Before you make any decision on the priesthood, religious life, or marriage, you must ask yourself if it's what you really want. Our Lord does not force Himself upon anyone. A priest of our diocese, Fr. Matthew Blank, accompanied me to one of the classes yesterday and he said he had always assumed he wanted to get married. He never really questioned that assumption before, but when he did, he realized that perhaps what he really wanted was to be a priest. God loves you and wants you to be close to Him. Which vocation do you think will help you grow closer to God?

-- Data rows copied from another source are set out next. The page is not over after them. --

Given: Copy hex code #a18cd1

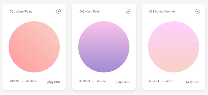Looking at the screenshot, I should (85, 81).
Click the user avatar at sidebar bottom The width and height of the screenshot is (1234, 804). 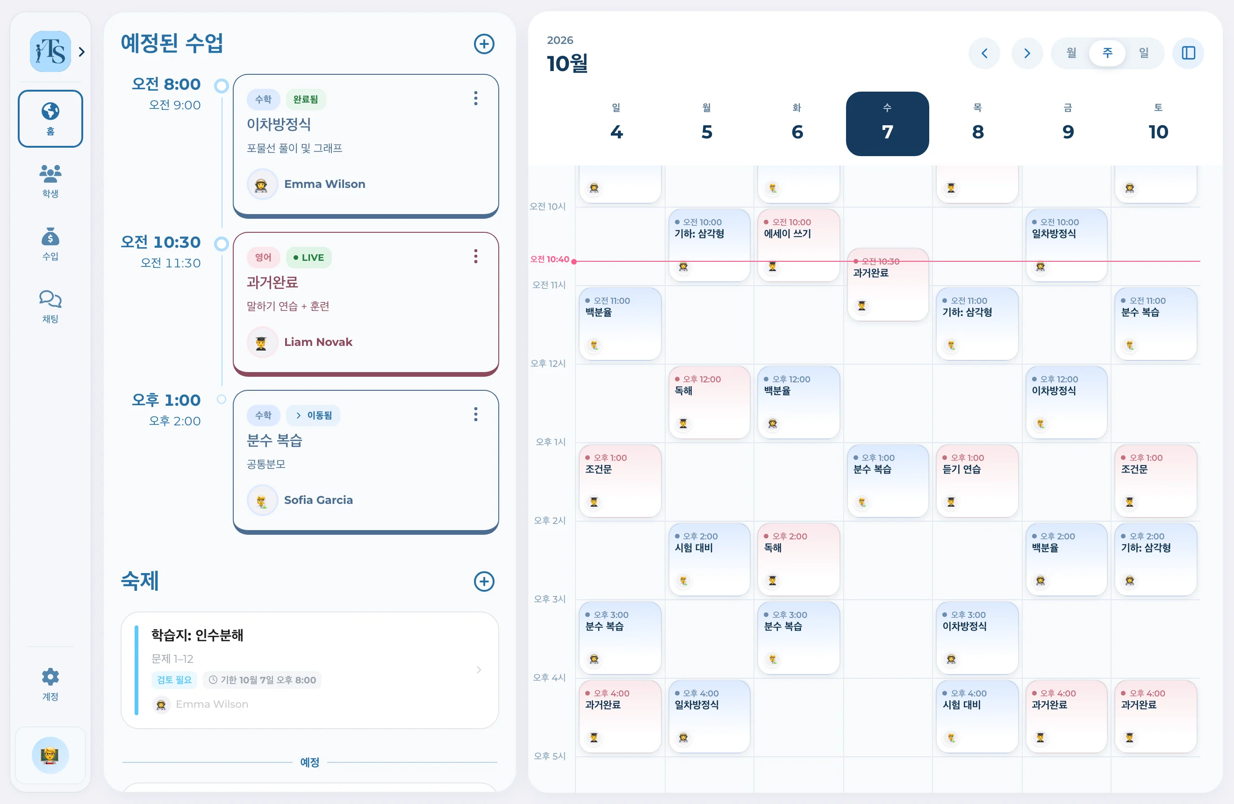tap(50, 755)
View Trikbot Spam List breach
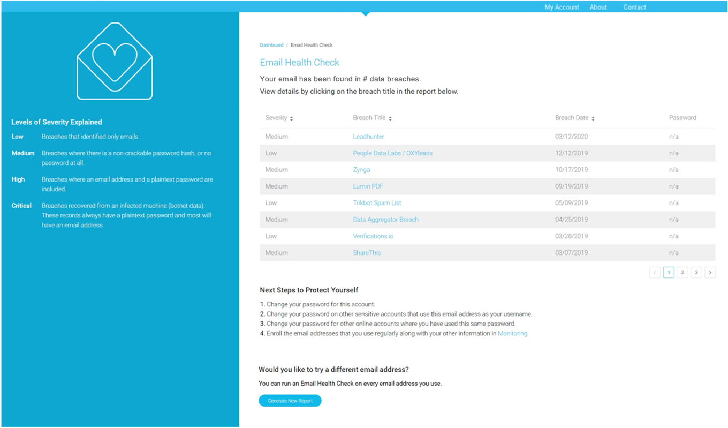This screenshot has height=428, width=728. pyautogui.click(x=377, y=203)
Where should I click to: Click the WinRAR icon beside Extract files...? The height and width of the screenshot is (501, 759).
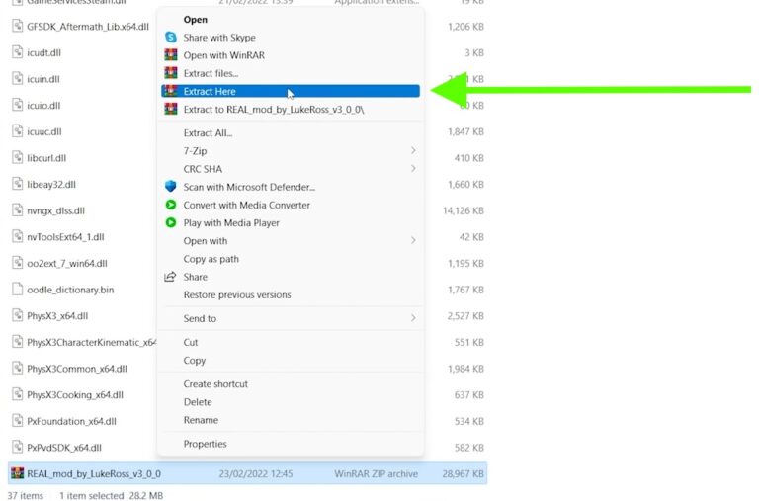171,73
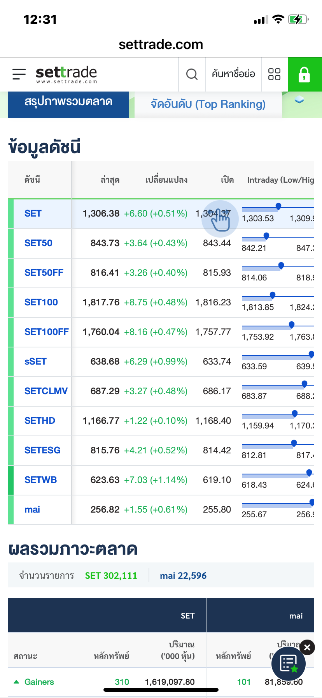Image resolution: width=322 pixels, height=698 pixels.
Task: Open the four-squares grid menu icon
Action: pos(274,74)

I'll close with two items. First, if you ever read or hear me speak on vocations and you think to yourself, "Priesthood? Religious life? Uh uh, no way, not a chance," then that's fine. I would just ask you to keep an open mind, pray, and go to Mass. If you're thinking, "I just don't know. Maybe. But I have so many problems. And I don't know if I could give up marriage," then I suggest getting in contact with a vocations director anyway. Maybe you're right. But then again, perhaps God might be prompting you. You'll never know one way or the other unless you do. If not now, when? If not you, who?

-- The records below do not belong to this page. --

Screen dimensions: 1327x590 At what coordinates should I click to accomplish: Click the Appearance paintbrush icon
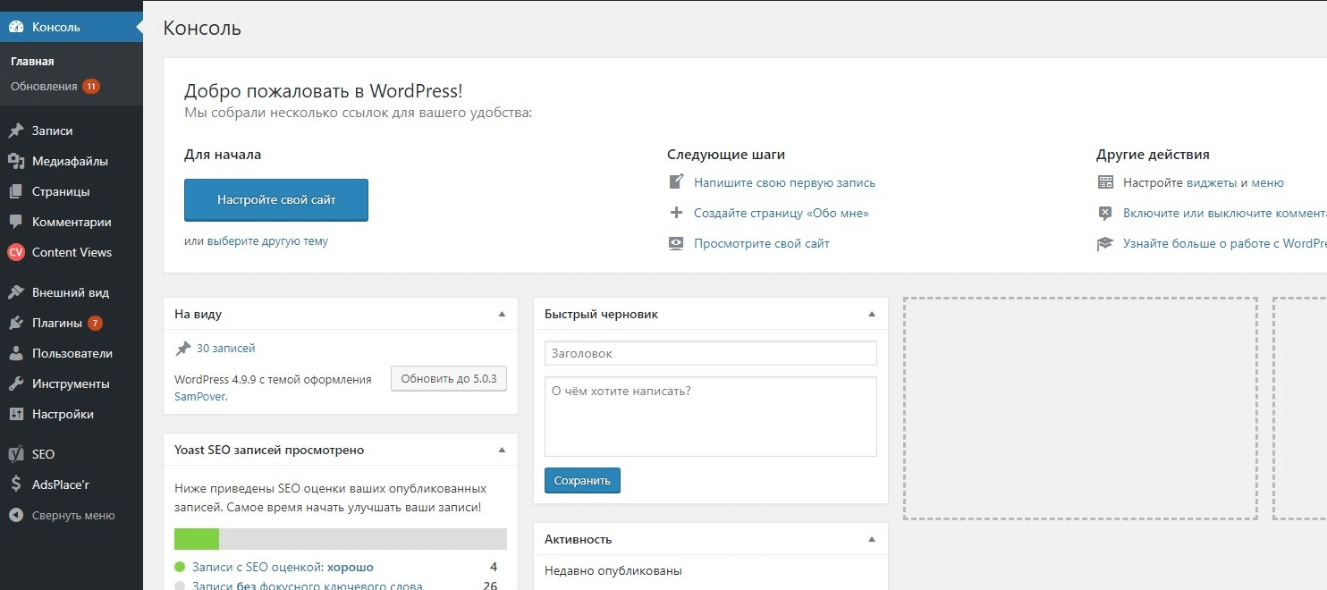pos(15,292)
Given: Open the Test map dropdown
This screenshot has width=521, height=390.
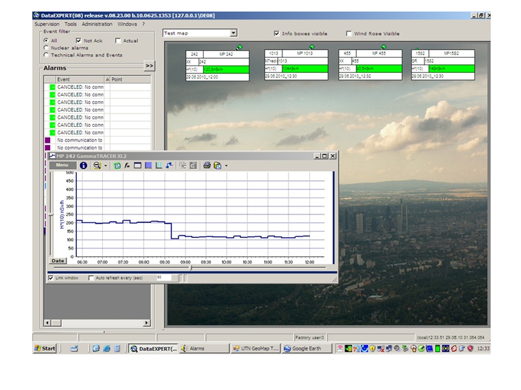Looking at the screenshot, I should 234,33.
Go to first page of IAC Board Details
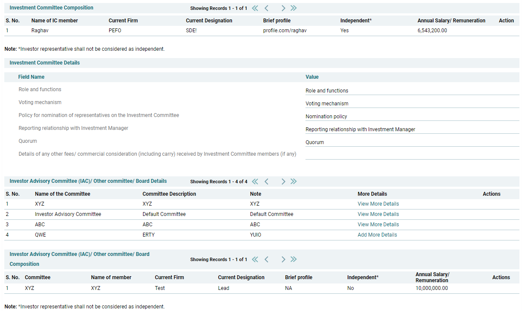 (255, 182)
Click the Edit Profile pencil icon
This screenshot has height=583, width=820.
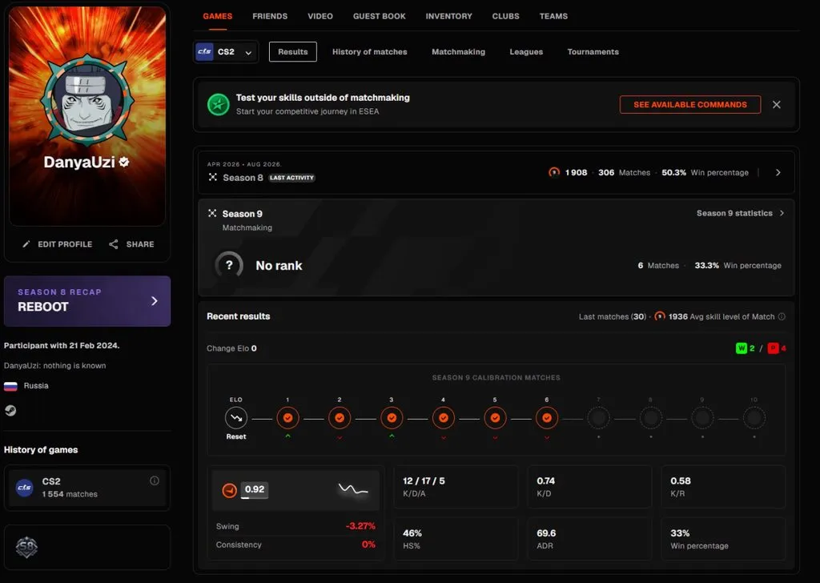point(26,244)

Second, yesterday was the Solemnity of St. Joseph, one of my favorite saints and an excellent role model for all Catholic men no matter what their state in life. St. Joseph, of all the men who have ever lived, was the closest to Jesus and Mary. God chose St. Joseph to be the head of the Holy Family, to live in the closest intimacy with Jesus and Mary for thirty years. That's no ordinary Joe. Pope St. Pius X wrote the following prayer to St. Joseph which I use in my own spiritual life:
"O glorious St. Joseph, model of all those who are devoted to labor, obtain for me the grace to work conscientiously, putting the call of duty above my natural inclinations, to work with gratitude and joy, in a spirit of penance for the remission of my sins, considering it an honor to employ and develop by means of labor the gifts received from God, to work with order, peace, moderation and patience, without ever shrinking from weariness and difficulties, to work above all with the purity of intention and detachment from self, having always death before my eyes and the account that I must render of time lost, of talents wasted, of good omitted, of vain complacency in success, so fatal to the work of God. All for Jesus, all through Mary, all after thine example O Patriarch , St. Joseph. Such shall be my watchword in life and in death. Amen."